=== SUPPLIED RECORDS ===
-- begin --

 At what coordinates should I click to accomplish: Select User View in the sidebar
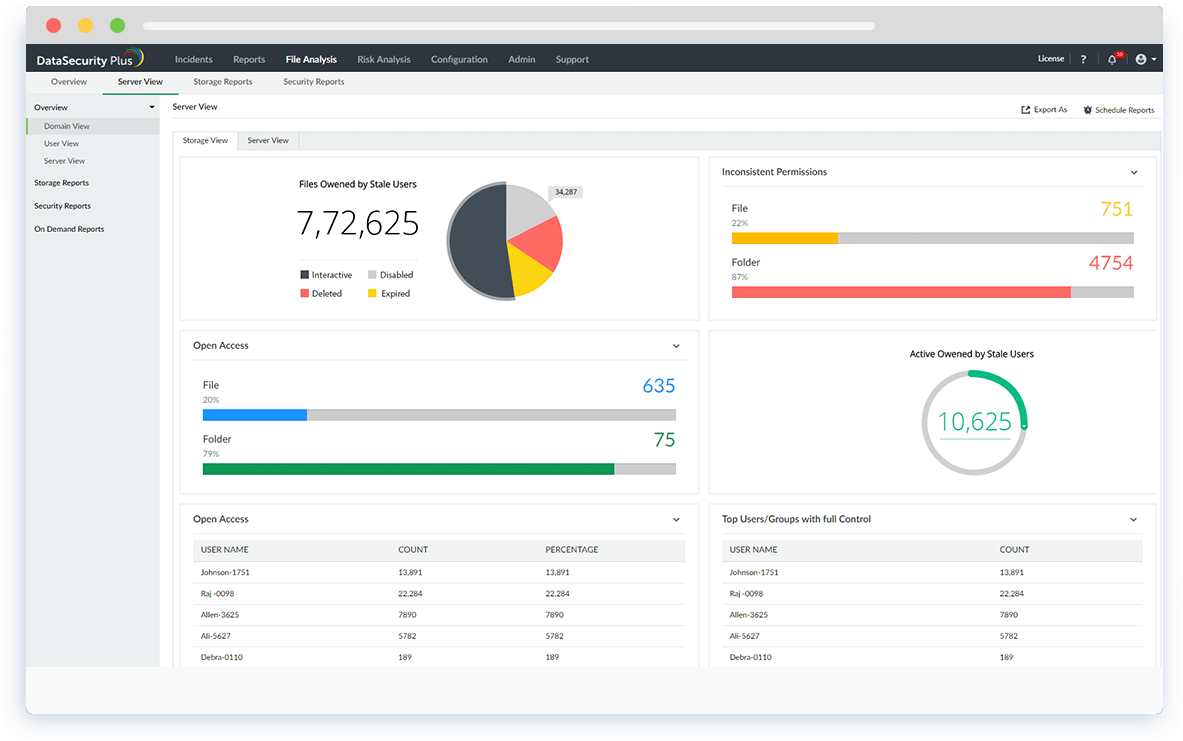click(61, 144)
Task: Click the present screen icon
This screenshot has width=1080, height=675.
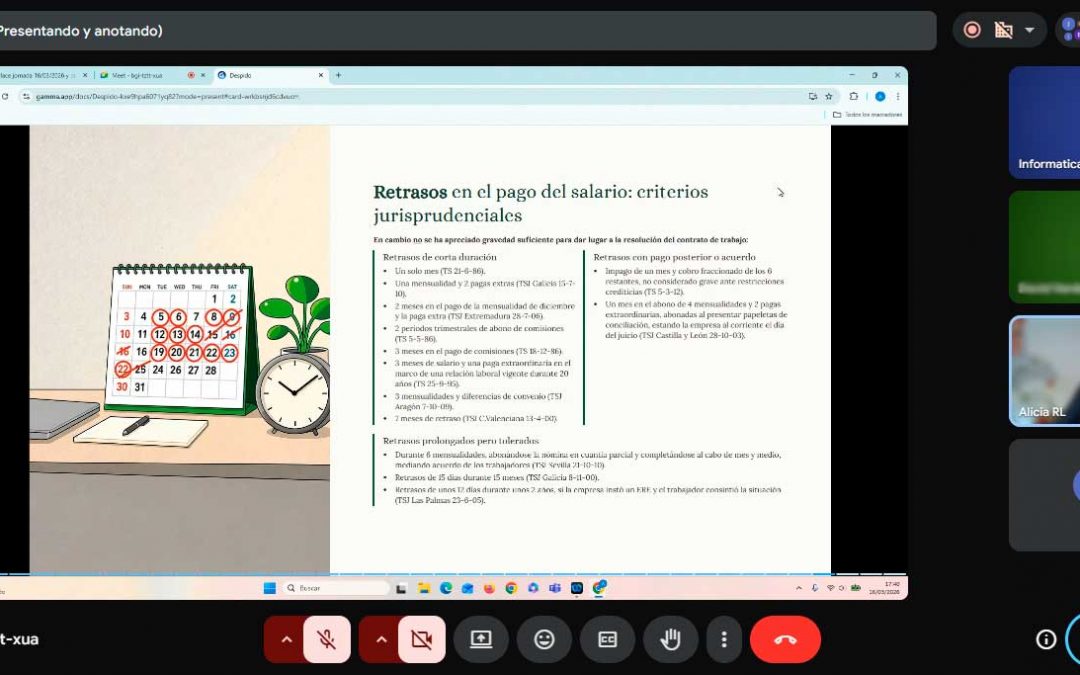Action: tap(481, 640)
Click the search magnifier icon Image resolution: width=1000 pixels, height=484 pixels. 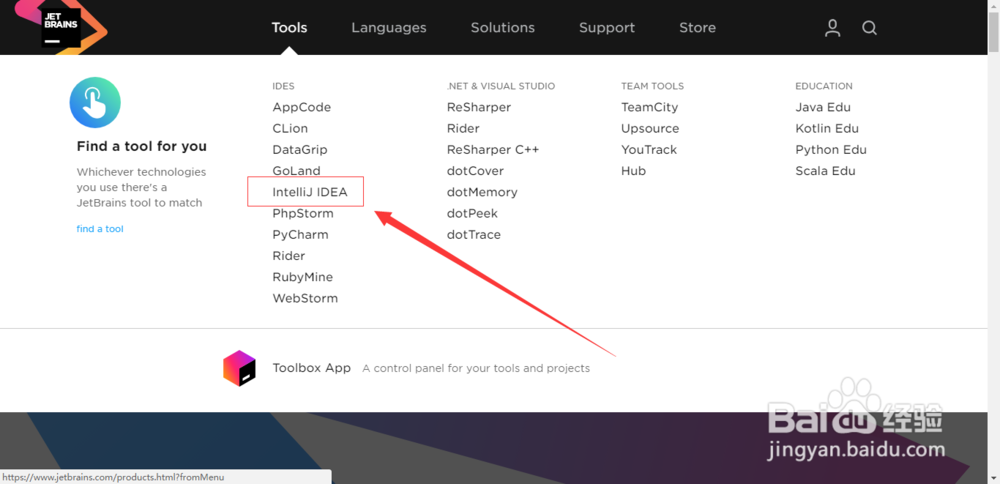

-- end --
-- begin --

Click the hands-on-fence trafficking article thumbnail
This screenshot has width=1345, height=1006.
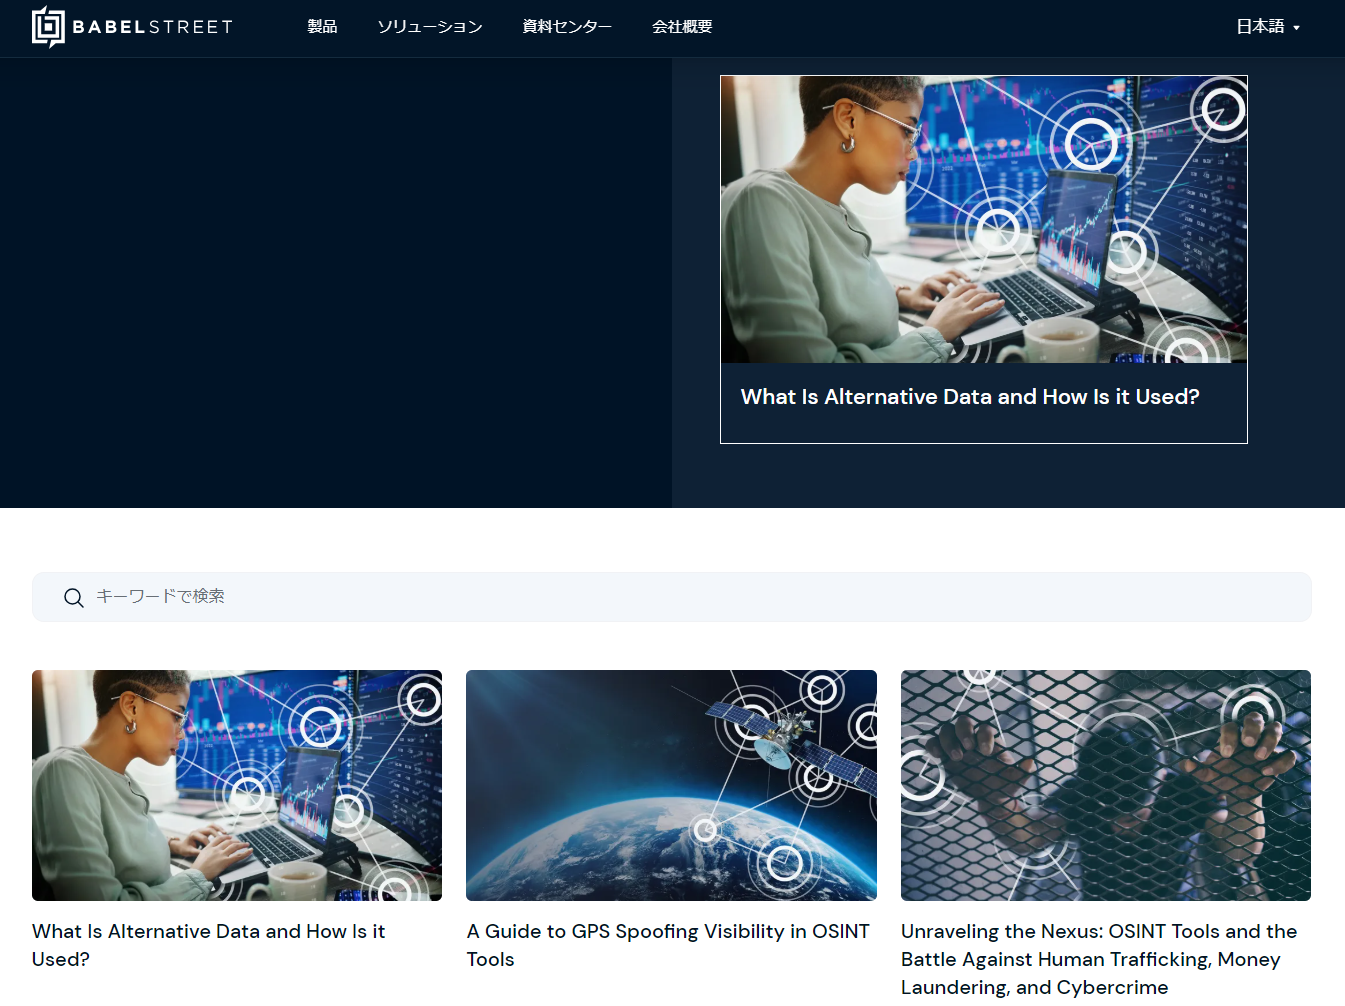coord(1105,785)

-- end --

Arrange the lines of the material as a Markdown table with the columns Row and Line, starting at the line that contains "At what coordinates" and ending at the line that contains "Click the search", skipping any blank lines. Omit the pictures from the table.

| Row | Line |
|---|---|
| 1 |  At what coordinates should I click to accomplish: Select User View in the sidebar |
| 2 | click(61, 144) |
| 3 | Task: Click the present screen icon |
| 4 | This screenshot has width=1080, height=675. |
| 5 | Action: tap(481, 640) |
| 6 | Click the search magnifier icon Image resolution: width=1000 pixels, height=484 pixels.  |